I would like to follow that trend here (regatta boats) and I ask the collaboration of all in what regards to have a look at new designs: are the chines an advantage in this case, or not? The answer relates in knowing if the chines relates with an absolute sailing performance or relates with a better control with a small loss of absolute performance, better control that in some cases can translate in better overall performance.
Only interested in very recent designs since only those will be relevant:
Just for starters:
The Farr 400 has chines:
The Ker 40 and the none of the TP 50 (that I know off) has chines:
I have been trying to explain what is obvious to me and that you have made clear with that example of the 2 little auxiliary wheels.
The interesting point for me is to know is what is at bold in the quoted post:to know if in racing crewed boats designed to have a balanced performance upwind and downwind, like the regatta boats for IRC or One design races, the chines are useful or not.
The rest is history, I mean their use in solo racers and cruisers are in plain view and they are used by the best NA with experience in chines.

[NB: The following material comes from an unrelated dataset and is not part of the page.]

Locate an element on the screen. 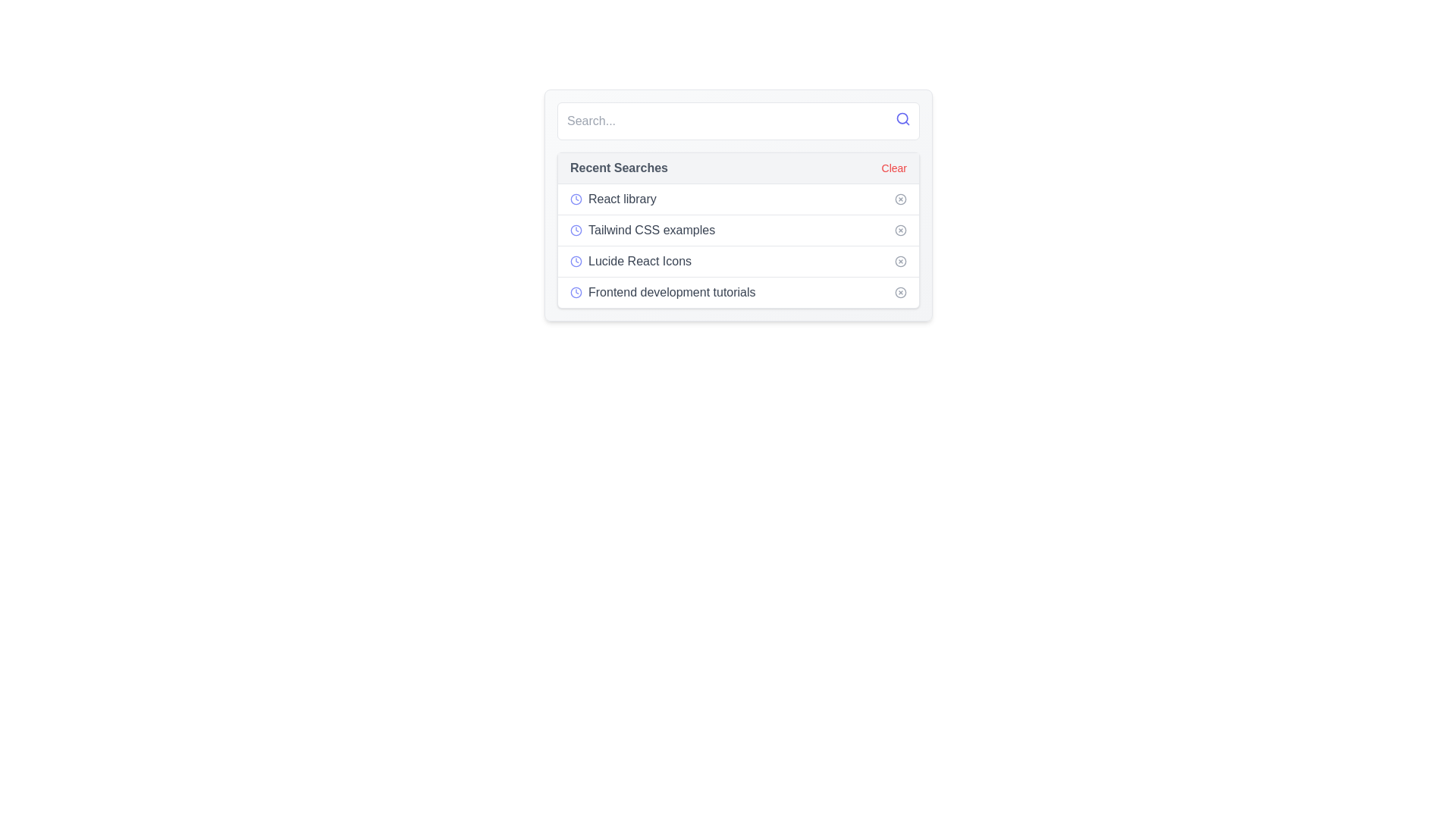  the decorative SVG circle element that forms the lens of the magnifying glass icon located at the top-right corner of the search bar section is located at coordinates (902, 118).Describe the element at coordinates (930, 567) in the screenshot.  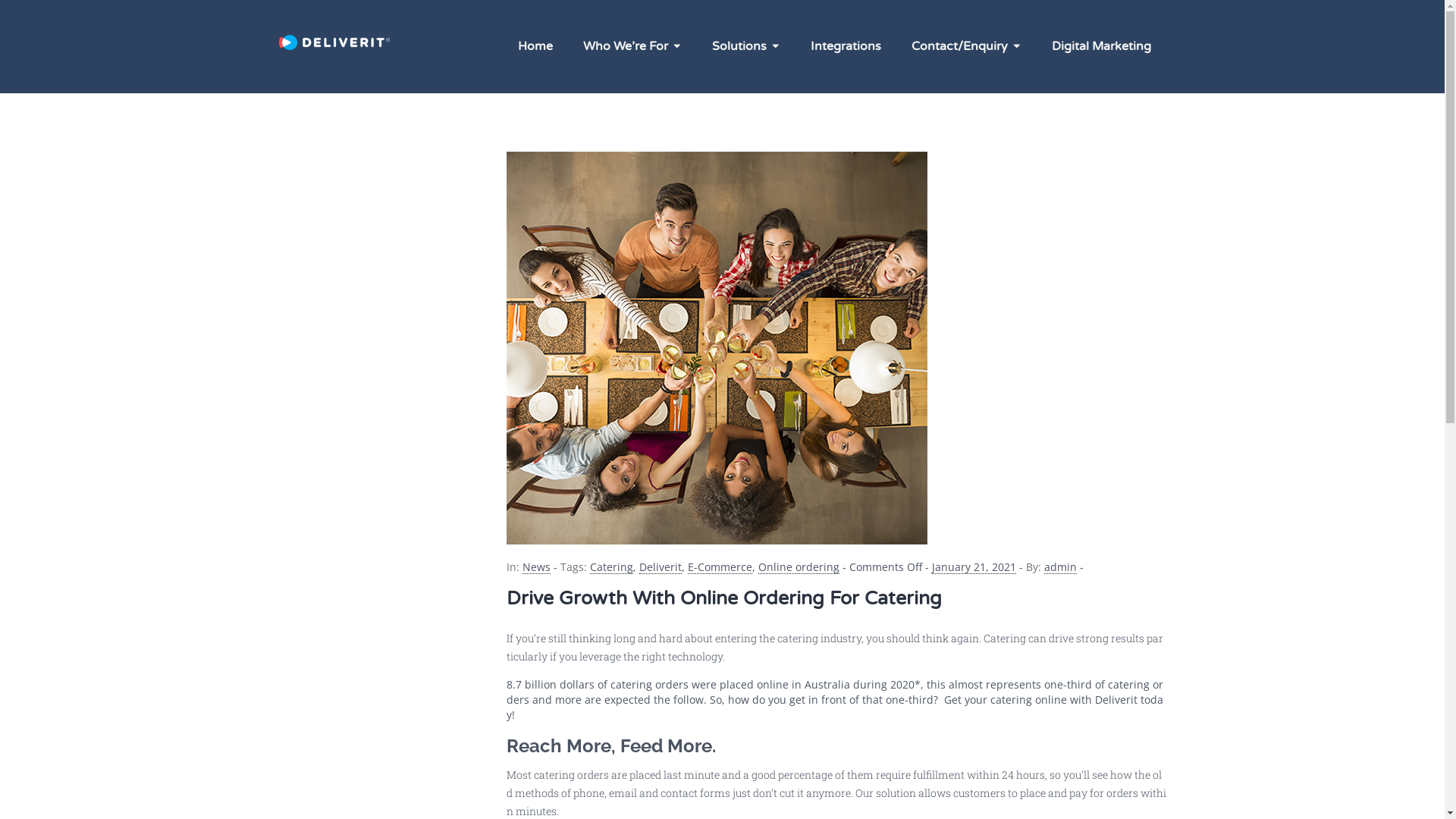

The interesting discussion is if they are useful on pure racing boats with a full crew and a balanced performance. That is where there are some boats with chines and many some without them. There is where the discussion is interesting.
By the way, the TP52 championship is sailed regatta style and has as much upwind sailing as downwind sailing. They can compete with narrower boats if they want. Designers don't make them because they would lose too much on the downwind legs regarding to what they can gain on the upwind ones.